Sorafenib and sunitinib are oral multiple kinase inhibitors affecting VEGF, PDGF and c-KIT tyrosine kinases among others (p. 370). They have both antiproliferative and antiangiogenic activity. A phase III trial of sorafenib versus placebo in metastatic RCC patients on second-line systemic therapy showed an improvement of progression-free survival (5.5 months versus 2.8 months respectively).

In the first line setting sunitinib has shown a median progression-free survival of 11 months in comparison with 5.1 months with interferon-α (p < 0.000001) and the median overall survival was 26.4 months with sunitinib and 21.8 months with interferon (p = 0.51). Sunitinib is the recommended treatment in the UK for patients with performance status 0–1. The dosage is 50 mg once daily for 4 weeks with a 2-week rest period (6-week cycle). Dose may be decreased in steps of 12.5 mg according to tolerance, but there is evidence that efficacy is related to dose-intensity. Adverse events include rash, diarrhoea, hand–foot skin reaction, fatigue, thrombocytopaenia and hypertension. These are usually easily managed and rarely result in permanent discontinuation of therapy.
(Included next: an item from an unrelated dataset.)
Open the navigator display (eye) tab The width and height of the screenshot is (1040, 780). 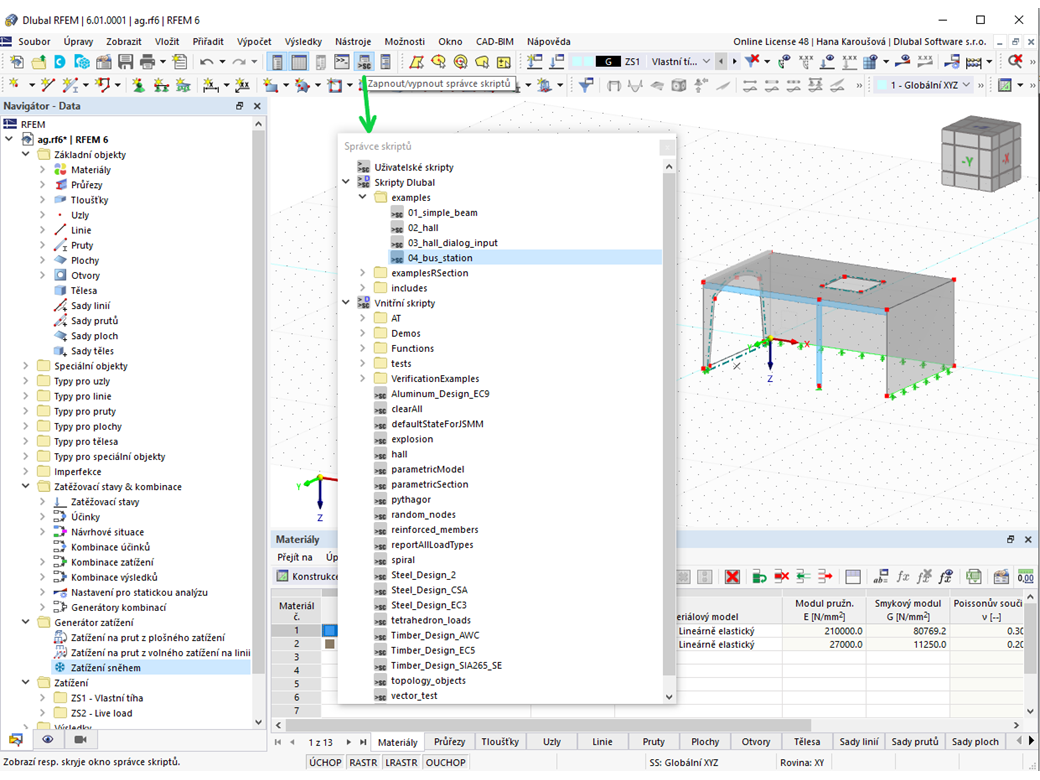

Temsirolimus inhibits activity of mTOR, which features downstream in the cell signalling pathway and is thought to be a point into which other critical pathways feed. It is an intravenous agent which appears to improve progression-free survival when compared with interferon in metastatic RCC and has shown particular benefit in poor prognosis patients. Everolimus, an oral mTOR inhibitor, has proven benefit in the second-line setting on progression after previous tyrosine kinase inhibitor treatment.

Bevacizumab is a monoclonal antibody which inhibits VEGF. In conjunction with interferon it has been shown to double progression-free survival in previously untreated metastatic RCC when compared with interferon alone.

Radiotherapy

Radiotherapy can be used to control bleeding and pain from primary tumour sites and to treat symptoms associated with bone and central nervous system metastases.